Ticking off stats on the magazine’s readership, video views, event successes and digital impressions, Mr.Benioff sounded like a man on a mission to make us all understand that this brand of the past is surely the brand of the future.
And the jovial billionaire, who was wearing one of his endless supply of Hawaiian shirts, said he would be putting his copious money—$6.6 billion—where his voluble mouth is. He plans to give Time “as much investment as it needs” to succeed.
Mr.Benioff is not, of course, the first tech mogul to buy a diminished media asset recently. He joins a group that includes Amazon’s Jeff Bezos, who bought The Washington Post; Laurene Powell Jobs, who has invested in The Atlantic and several other publications; and the biotech entrepreneur Patrick Soon-Shiong, who purchased The Los Angeles Times.
This media-buying binge can be explained in three simple words: Because they can. And maybe four more: Because media is cheap.
But there is more here, too, since each of these billionaires could afford to buy just about anything at all. Why a magazine and not a sports team, when media is a messier and less certain bet? Perhaps it’s because it offers a heady mix of altruism, power and ego.

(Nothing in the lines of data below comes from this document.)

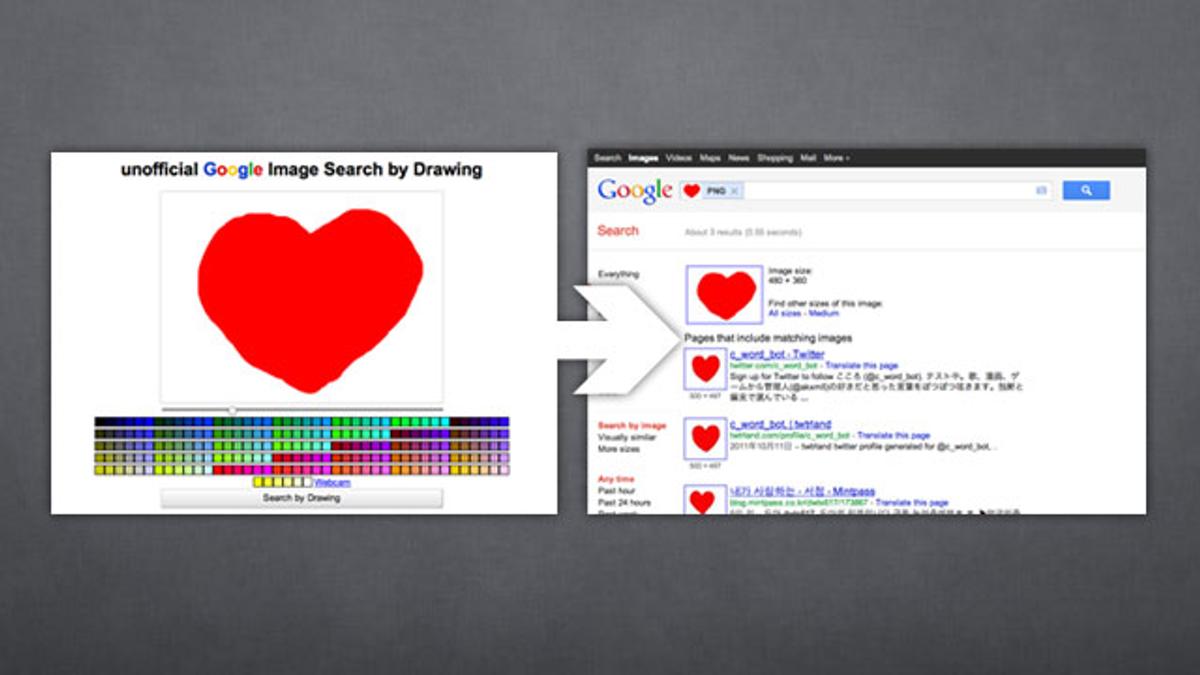
Task: Click the Search by Drawing button
Action: point(301,498)
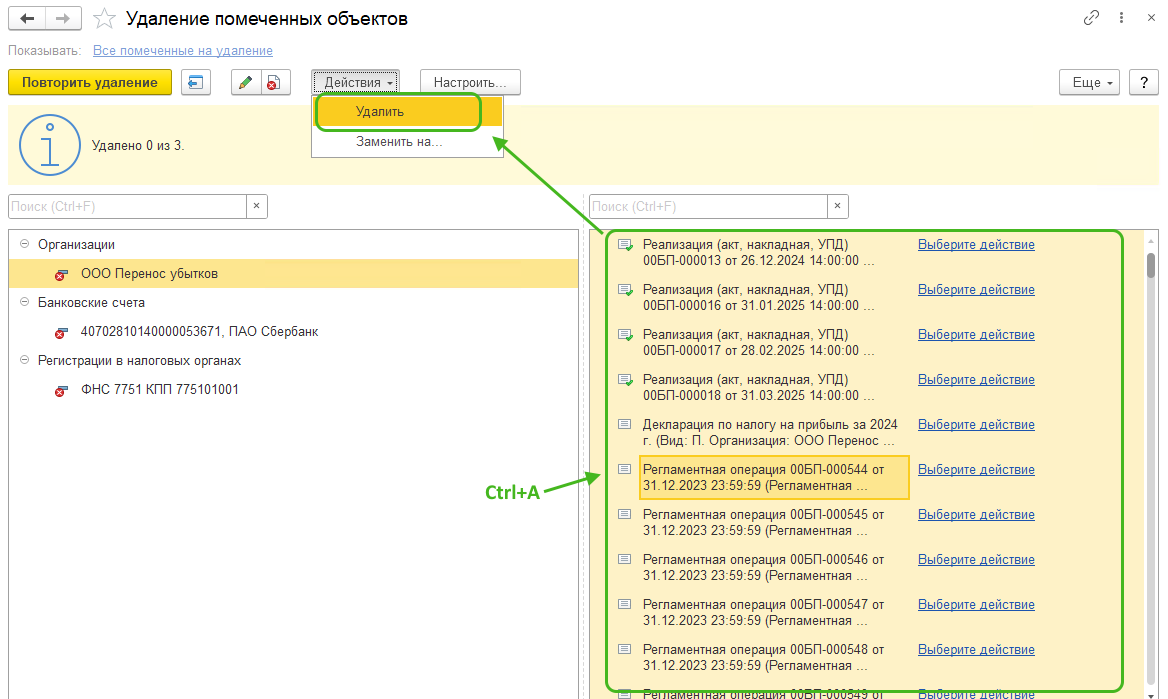
Task: Select Заменить на... menu entry
Action: click(399, 142)

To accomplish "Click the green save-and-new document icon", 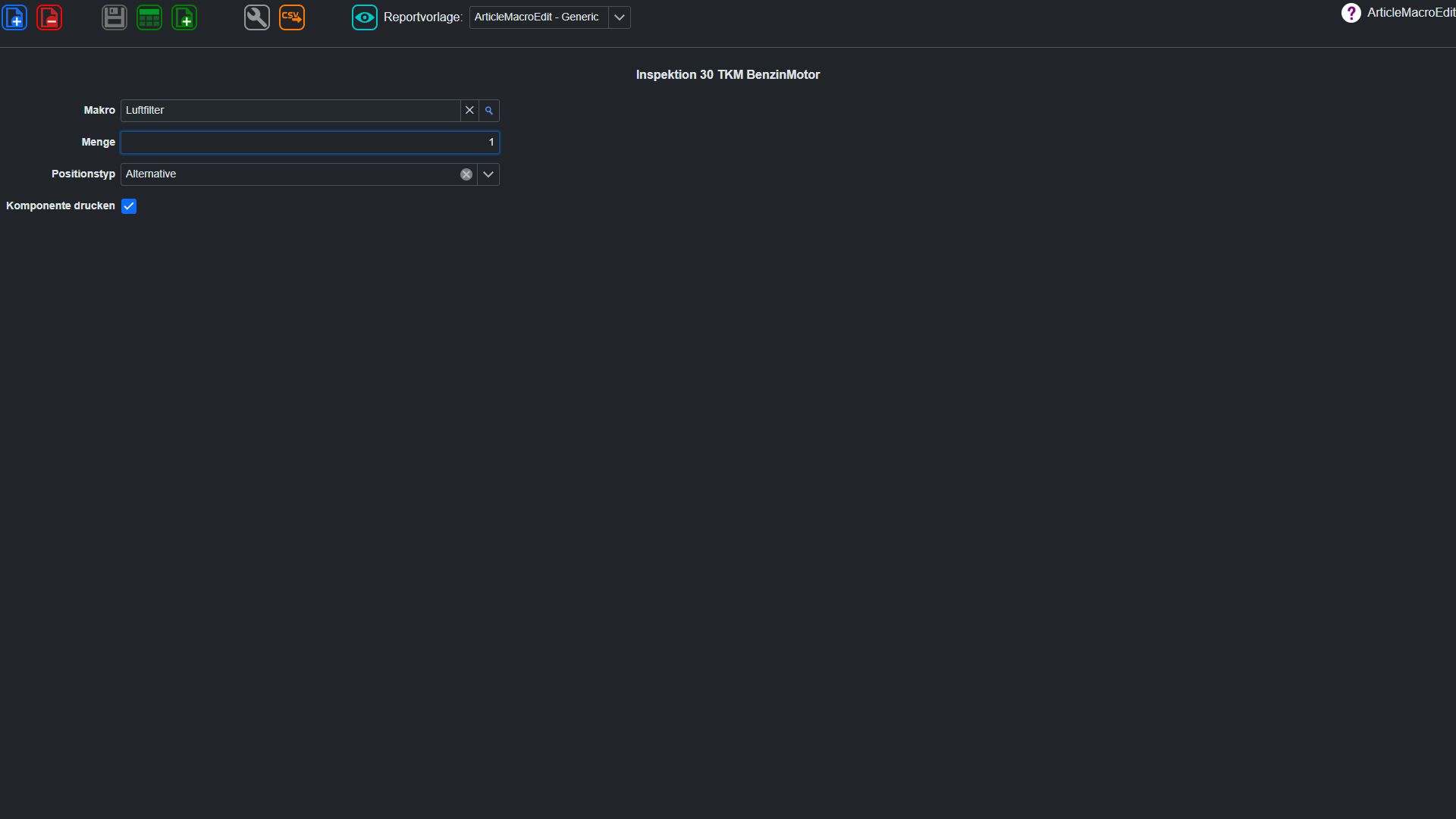I will coord(184,17).
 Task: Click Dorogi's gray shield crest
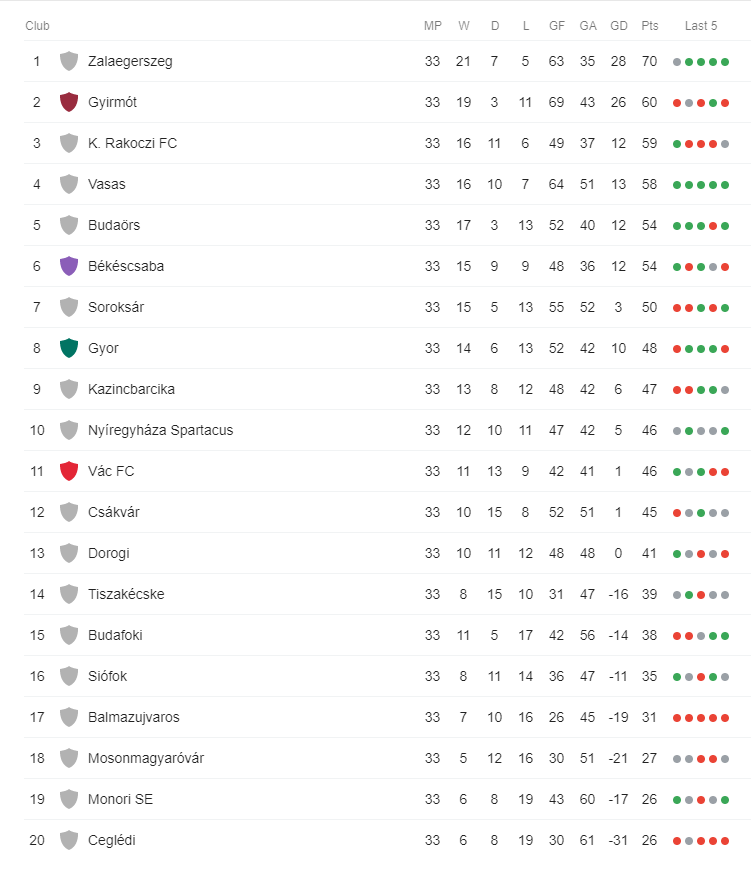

But Mr.Benioff cautioned against the impulse to “lump all of us together,” noting that “each of us has different aims.”
Mr.Benioff describes his motivations like this: “I want Time to continue to be able to tell important stories.” He insisted he would not call the shots. “Honestly. I hope to not be operationally involved at all, because I have a high level of trust in the management there,” Mr.Benioff said. “I can communicate my vision, but I don’t expect to have much involvement.”
That’s pretty much the map set by Mr. Bezos, who has stuck to his promise to help The Washington Post financially and with tech and business advice since he acquired it in 2013 for $250 million. According to those there, he has been nearly silent even as President Trump has attacked him, Amazon and the newspaper regularly—and often in one all-encompassing tweet.
Mr. Trump often accuses Mr. Bezos of having bought the media company for influence and lobbying purposes, but so far it looks as if he just likes to own a paper that is now firing on all cylinders under his tenure.
It’s still too early to judge the stewardship of Ms. Jobs or Mr. Soon-Shiong, but both have indicated that they are just there to help and strengthen the Fourth Estate.
And while this is a laudable thing, journalists can’t help feeling slightly queasy for having to rely on the largess of a people whose wealth is a direct result of the same digital age that has chastened the once powerful media business.
It’s the ultimate irony: Those who almost killed us are making us stronger.
And it brings up another question: Can these media properties still serve as a check on their powerful tech owners? I asked Mr.Benioff this. After all, his industry has come under some much deserved scrutiny of late. Salesforce itself had gotten into some trouble over its contract with Customs and Border Protection to provide recruiting software. Despite protests by employees, Mr.Benioff declined to end the relationship, arguing that the products Salesforce provided were not directly related to the family separations at the Mexico border. Salesforce then pledged $1 million to help reunite families and matched employee donations to the cause.
“We welcome all these kinds of discussions wherever they occur and should not be afraid of them as an industry,” Mr.Benioff said. “We have to be open to talking about whose values, whose ethics and whose standards should prevail.”
That sounds a lot like how a capital-M Media Mogul should sound, I told him, which caused him to cackle.
“Well, maybe you can teach me how to be a better one?” Mr.Benioff joked.
No, I cannot. But I can teach him one famous aphorism about what the true job of the news media is: To comfort the afflicted and afflict the comfortable.
Don’t get too comfortable, Marc Benioff.